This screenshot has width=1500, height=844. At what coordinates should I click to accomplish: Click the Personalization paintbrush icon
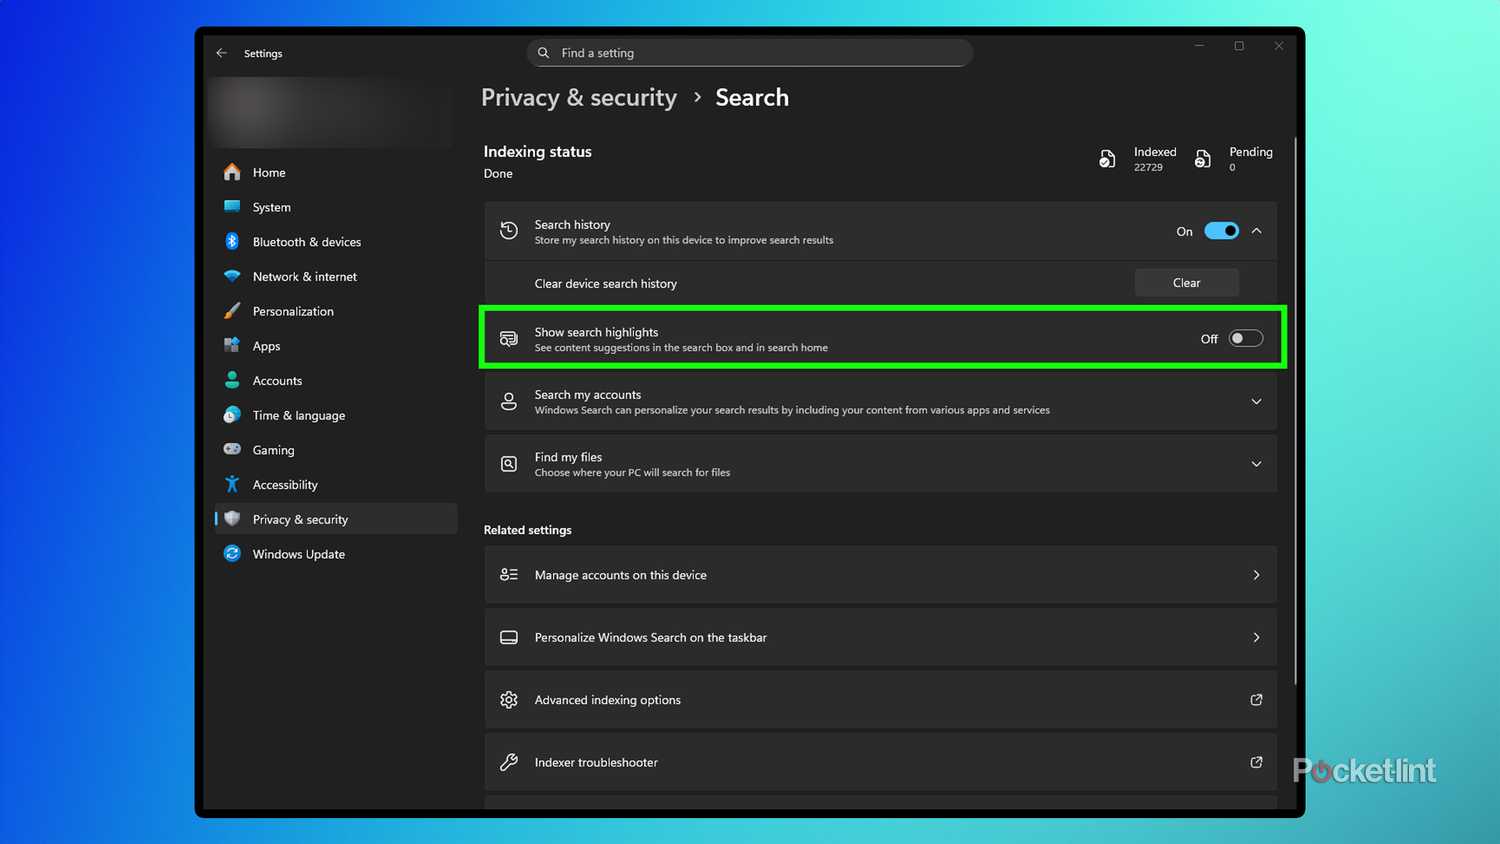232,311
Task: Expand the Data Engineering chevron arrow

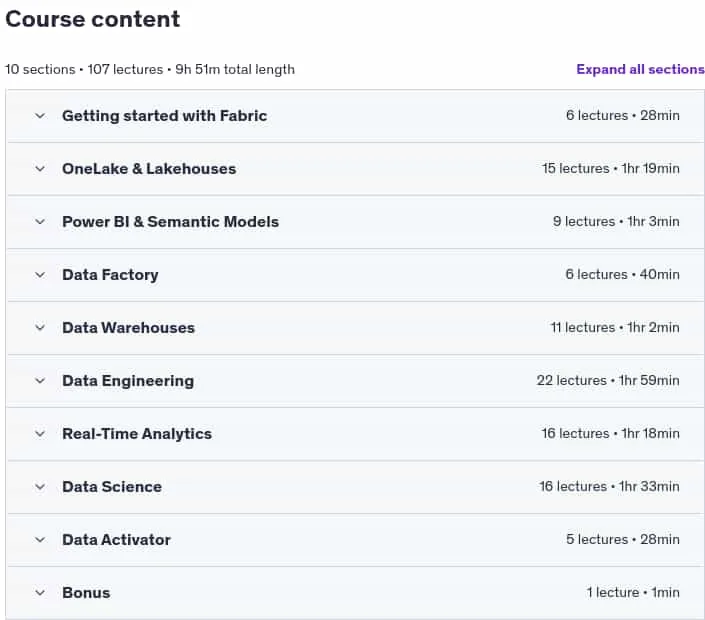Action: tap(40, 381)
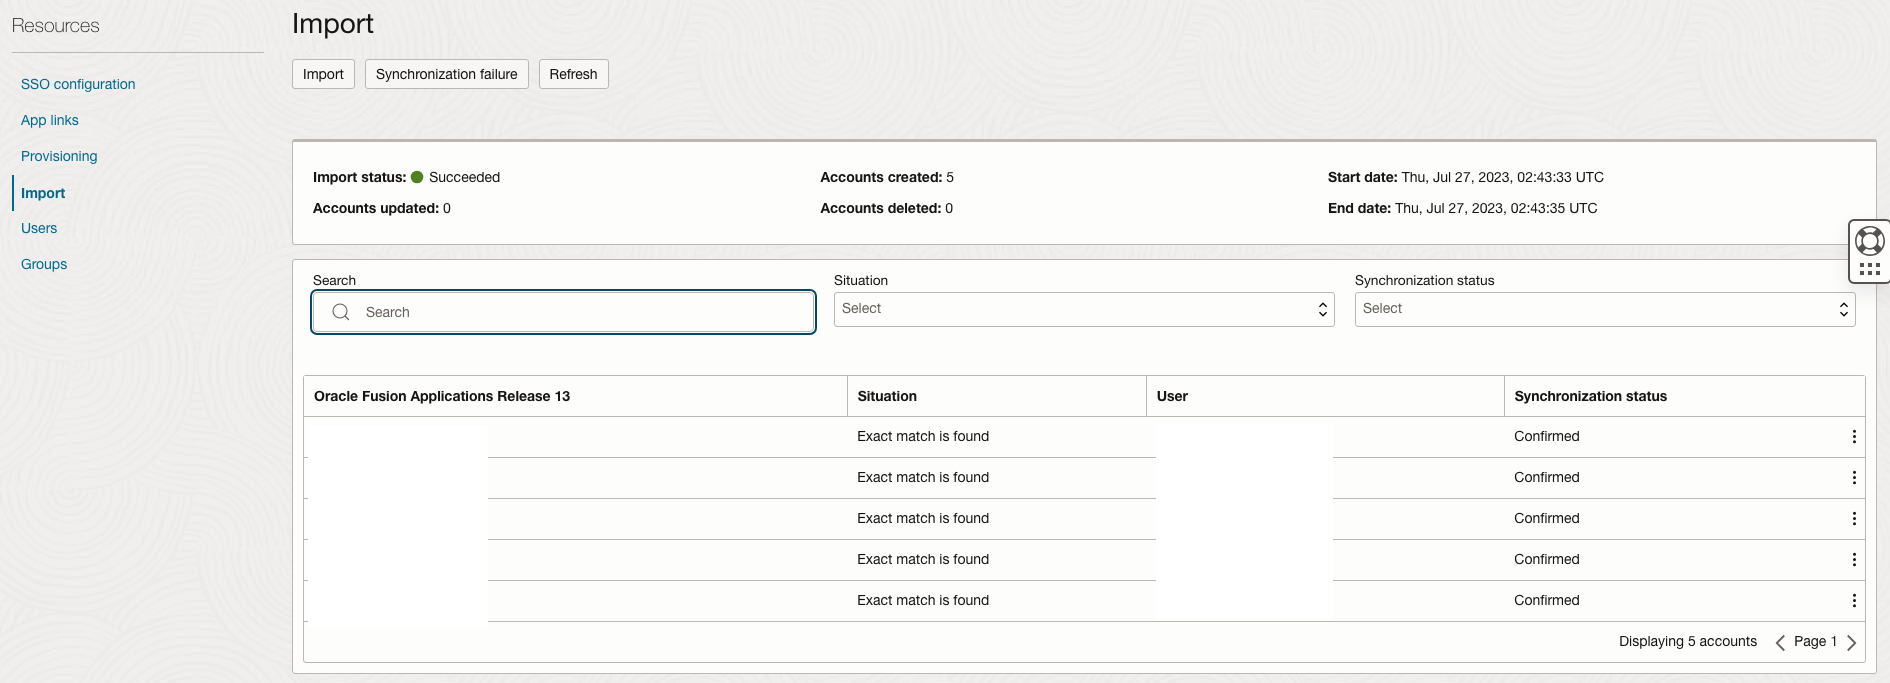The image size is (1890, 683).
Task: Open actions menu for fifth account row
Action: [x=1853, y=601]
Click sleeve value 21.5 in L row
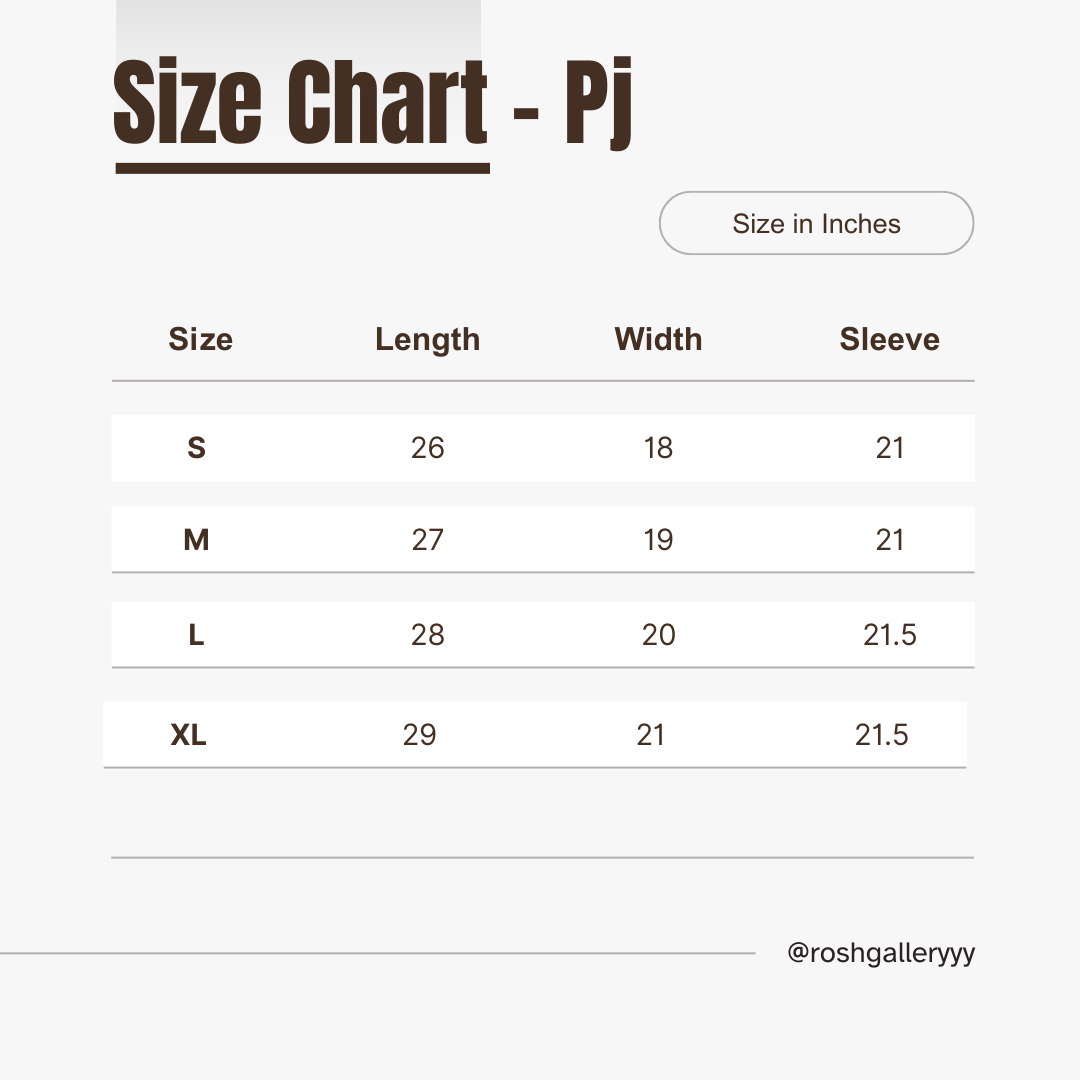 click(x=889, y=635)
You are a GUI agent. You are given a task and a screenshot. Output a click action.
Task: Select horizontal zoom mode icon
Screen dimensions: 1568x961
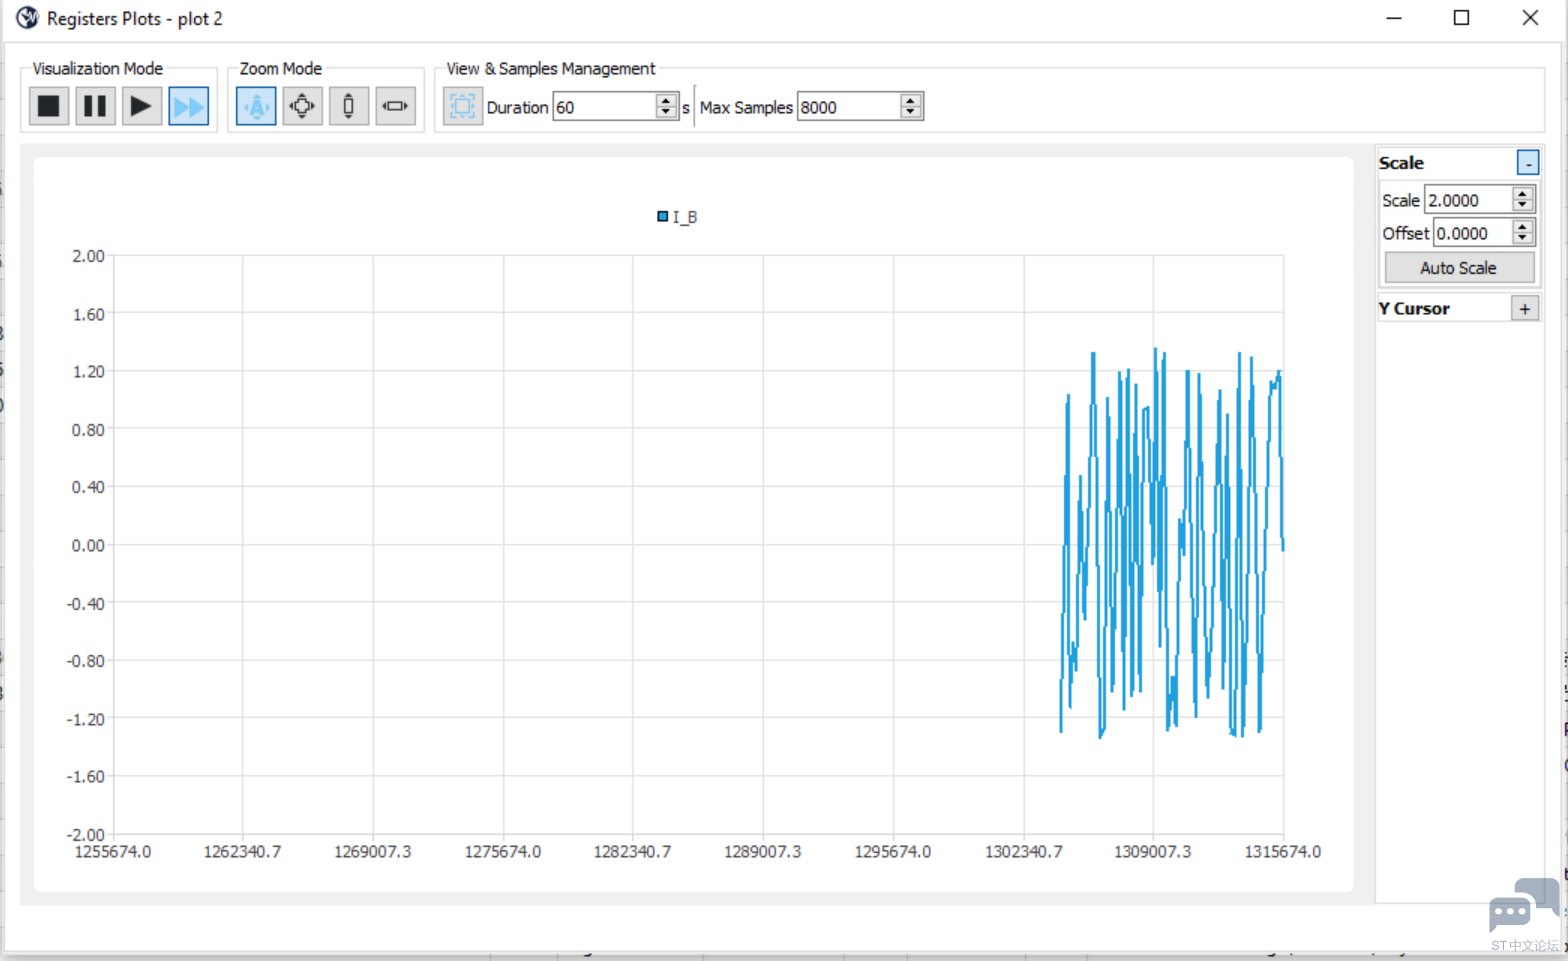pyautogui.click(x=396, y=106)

# What is expected:
Please rewrite the data above with "chevron arrow" swapped for "caret", keeping everything else the same and leaving out the pictures.

# Complete response:
This screenshot has width=1500, height=844. At what coordinates should I click to accomplish: Click the Personalization paintbrush icon
232,311
Task: Expand the Data Engineering caret

Action: tap(40, 381)
The image size is (1890, 683).
Task: Open actions menu for fifth account row
Action: [x=1853, y=601]
Click sleeve value 21.5 in L row
 click(x=889, y=635)
You are a GUI agent. You are given a task and a screenshot. Output a click action.
Task: Select horizontal zoom mode icon
Screen dimensions: 1568x961
pyautogui.click(x=396, y=106)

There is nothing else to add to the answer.